◆ **PROBLEM DETAILS**
All of the records below need to be returned exactly.

=== Section Start ===

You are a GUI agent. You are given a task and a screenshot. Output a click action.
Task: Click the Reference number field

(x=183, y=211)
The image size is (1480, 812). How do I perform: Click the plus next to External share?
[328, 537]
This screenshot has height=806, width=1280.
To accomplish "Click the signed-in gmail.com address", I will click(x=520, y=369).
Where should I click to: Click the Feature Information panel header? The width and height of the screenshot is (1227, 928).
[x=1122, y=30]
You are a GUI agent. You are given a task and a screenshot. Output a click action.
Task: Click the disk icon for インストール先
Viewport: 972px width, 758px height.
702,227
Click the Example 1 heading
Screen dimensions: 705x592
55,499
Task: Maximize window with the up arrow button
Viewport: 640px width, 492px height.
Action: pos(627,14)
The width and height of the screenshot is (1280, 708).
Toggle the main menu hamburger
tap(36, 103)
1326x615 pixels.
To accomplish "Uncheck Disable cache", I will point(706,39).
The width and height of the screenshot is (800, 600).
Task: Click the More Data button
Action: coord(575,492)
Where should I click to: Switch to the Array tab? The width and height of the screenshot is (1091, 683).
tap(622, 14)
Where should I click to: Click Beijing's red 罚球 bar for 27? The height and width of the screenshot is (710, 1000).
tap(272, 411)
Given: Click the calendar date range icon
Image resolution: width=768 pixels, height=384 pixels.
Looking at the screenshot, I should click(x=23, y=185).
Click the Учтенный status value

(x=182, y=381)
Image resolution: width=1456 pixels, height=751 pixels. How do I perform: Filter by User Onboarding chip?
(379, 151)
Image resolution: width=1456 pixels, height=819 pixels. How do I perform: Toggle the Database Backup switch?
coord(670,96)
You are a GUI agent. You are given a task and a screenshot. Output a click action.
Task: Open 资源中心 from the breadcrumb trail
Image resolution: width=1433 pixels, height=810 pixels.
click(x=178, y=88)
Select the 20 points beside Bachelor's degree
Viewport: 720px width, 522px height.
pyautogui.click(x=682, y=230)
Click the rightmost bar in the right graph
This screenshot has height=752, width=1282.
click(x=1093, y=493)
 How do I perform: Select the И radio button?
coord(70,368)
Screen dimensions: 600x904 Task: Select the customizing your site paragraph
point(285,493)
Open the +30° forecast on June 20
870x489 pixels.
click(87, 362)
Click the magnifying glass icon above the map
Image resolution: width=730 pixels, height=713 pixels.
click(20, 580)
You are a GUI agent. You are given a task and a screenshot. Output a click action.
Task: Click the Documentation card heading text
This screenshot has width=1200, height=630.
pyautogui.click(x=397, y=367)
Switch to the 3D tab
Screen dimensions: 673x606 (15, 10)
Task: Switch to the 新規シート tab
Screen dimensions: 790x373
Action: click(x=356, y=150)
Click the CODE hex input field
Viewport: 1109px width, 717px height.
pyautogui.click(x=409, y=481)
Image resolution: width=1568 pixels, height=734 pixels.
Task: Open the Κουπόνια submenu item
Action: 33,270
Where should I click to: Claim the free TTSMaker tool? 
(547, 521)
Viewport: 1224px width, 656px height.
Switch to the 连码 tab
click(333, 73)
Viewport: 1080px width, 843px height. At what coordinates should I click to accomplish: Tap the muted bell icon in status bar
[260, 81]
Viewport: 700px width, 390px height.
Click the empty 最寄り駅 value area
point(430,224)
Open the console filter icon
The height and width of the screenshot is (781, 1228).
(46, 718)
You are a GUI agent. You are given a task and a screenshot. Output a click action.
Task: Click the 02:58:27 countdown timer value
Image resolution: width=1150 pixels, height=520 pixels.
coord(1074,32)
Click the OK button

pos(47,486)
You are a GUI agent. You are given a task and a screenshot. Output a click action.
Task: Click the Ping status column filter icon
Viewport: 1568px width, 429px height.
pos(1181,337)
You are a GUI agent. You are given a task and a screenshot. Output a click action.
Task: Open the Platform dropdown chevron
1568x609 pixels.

=== Section End ===

◆ **RESULT FOR THIS EXERCISE**
You are a GUI agent. You are given a task and a screenshot. Output a click action.
Task: Click the Reference number field

(x=183, y=211)
The image size is (1480, 812). How do I perform: Click the plus next to External share?
[328, 537]
This screenshot has height=806, width=1280.
To accomplish "Click the signed-in gmail.com address", I will click(x=520, y=369).
Where should I click to: Click the Feature Information panel header? The width and height of the screenshot is (1227, 928).
[x=1122, y=30]
You are a GUI agent. You are given a task and a screenshot. Output a click action.
Task: Click the disk icon for インストール先
Viewport: 972px width, 758px height.
702,227
Click the Example 1 heading
Screen dimensions: 705x592
55,499
Task: Maximize window with the up arrow button
Viewport: 640px width, 492px height.
Action: pos(627,14)
The width and height of the screenshot is (1280, 708).
Toggle the main menu hamburger
tap(36, 103)
1326x615 pixels.
To accomplish "Uncheck Disable cache", I will point(706,39).
The width and height of the screenshot is (800, 600).
Task: Click the More Data button
Action: coord(575,492)
Where should I click to: Switch to the Array tab? The width and height of the screenshot is (1091, 683).
tap(622, 14)
Where should I click to: Click Beijing's red 罚球 bar for 27? The height and width of the screenshot is (710, 1000).
tap(272, 411)
Given: Click the calendar date range icon
Image resolution: width=768 pixels, height=384 pixels.
Looking at the screenshot, I should click(x=23, y=185).
Click the Учтенный status value

(x=182, y=381)
Image resolution: width=1456 pixels, height=751 pixels. How do I perform: Filter by User Onboarding chip?
(379, 151)
Image resolution: width=1456 pixels, height=819 pixels. How do I perform: Toggle the Database Backup switch?
coord(670,96)
You are a GUI agent. You are given a task and a screenshot. Output a click action.
Task: Open 资源中心 from the breadcrumb trail
Image resolution: width=1433 pixels, height=810 pixels.
click(x=178, y=88)
Select the 20 points beside Bachelor's degree
Viewport: 720px width, 522px height.
pyautogui.click(x=682, y=230)
Click the rightmost bar in the right graph
This screenshot has height=752, width=1282.
click(x=1093, y=493)
 How do I perform: Select the И radio button?
coord(70,368)
Screen dimensions: 600x904 Task: Select the customizing your site paragraph
point(285,493)
Open the +30° forecast on June 20
870x489 pixels.
click(87, 362)
Click the magnifying glass icon above the map
Image resolution: width=730 pixels, height=713 pixels.
click(20, 580)
You are a GUI agent. You are given a task and a screenshot. Output a click action.
Task: Click the Documentation card heading text
This screenshot has width=1200, height=630.
pyautogui.click(x=397, y=367)
Switch to the 3D tab
Screen dimensions: 673x606 (15, 10)
Task: Switch to the 新規シート tab
Screen dimensions: 790x373
Action: click(x=356, y=150)
Click the CODE hex input field
Viewport: 1109px width, 717px height.
pyautogui.click(x=409, y=481)
Image resolution: width=1568 pixels, height=734 pixels.
Task: Open the Κουπόνια submenu item
Action: 33,270
Where should I click to: Claim the free TTSMaker tool? 
(547, 521)
Viewport: 1224px width, 656px height.
Switch to the 连码 tab
click(333, 73)
Viewport: 1080px width, 843px height. At what coordinates should I click to accomplish: Tap the muted bell icon in status bar
[260, 81]
Viewport: 700px width, 390px height.
Click the empty 最寄り駅 value area
point(430,224)
Open the console filter icon
The height and width of the screenshot is (781, 1228).
(46, 718)
You are a GUI agent. You are given a task and a screenshot. Output a click action.
Task: Click the 02:58:27 countdown timer value
Image resolution: width=1150 pixels, height=520 pixels.
coord(1074,32)
Click the OK button

pos(47,486)
You are a GUI agent. You are given a task and a screenshot. Output a click action.
Task: Click the Ping status column filter icon
Viewport: 1568px width, 429px height.
pos(1181,337)
You are a GUI agent. You are given a task and a screenshot. Output a click action.
Task: Open the Platform dropdown chevron
1568x609 pixels.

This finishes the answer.